Project purpose is to achieve data after filtering and translating from input data. Solution is developed by Spring boot which provides self-contained. Application server and Database embedded itself. Therefore, it does not require external resources.
This project have requirements:
● A data vendor delivery data in flat files.These flat files are in matrix format. The first row contains the column labels, the further rows are data rows. In the first column holds a data vendor specific identifier. Column separator is a tab.
Example:
COL0 COL1 COL2 COL3
ID1 VAL11 VAL12 VAL12
ID2 VAL21 VAL22 VAL23
● There is a configuration file that lists the columns that we want to extract.

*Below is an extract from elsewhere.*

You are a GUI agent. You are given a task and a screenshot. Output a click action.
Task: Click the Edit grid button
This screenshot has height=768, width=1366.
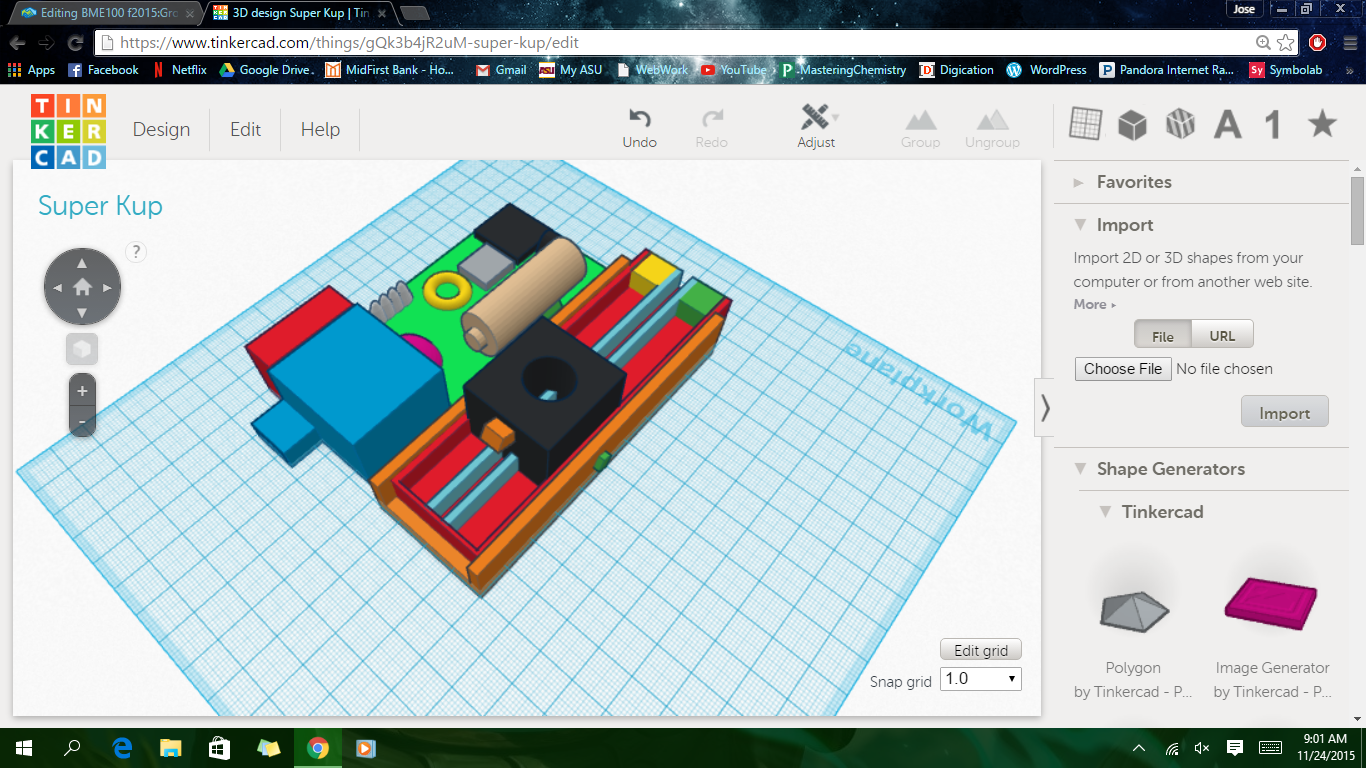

Example (skip column COL2):
COL0 OURID
COL1 OURCOL1
COL3 OURCOL3
● There is an another configuration file that lists the data vendor specific identifiers, so the rows that we want to extract. Similar to point 2: these are translated to the values in column 2
Example (skip ID1):
ID2 OURIDXXX
● The task is to build a 'translator' that reads in these three files and produces output in the same structure: first row with 'our' column labels, further rows with the data we wanted to extract. The output file records don't have to be in the same order as the input.
Example based on examples above:
OURID OURCOL1 OURCOL3
OURIDXXX VAL21 VAL23
● Optional for Junior Developers: The solution must be able to process very big data files with big number of rows and columns by utilizing all available resources (CPU cores and memory).
Data is stored in embedded MongoDB. Other in memory embedded db technologies have been tested. When comes to reading speed, MongoDB is the best choice.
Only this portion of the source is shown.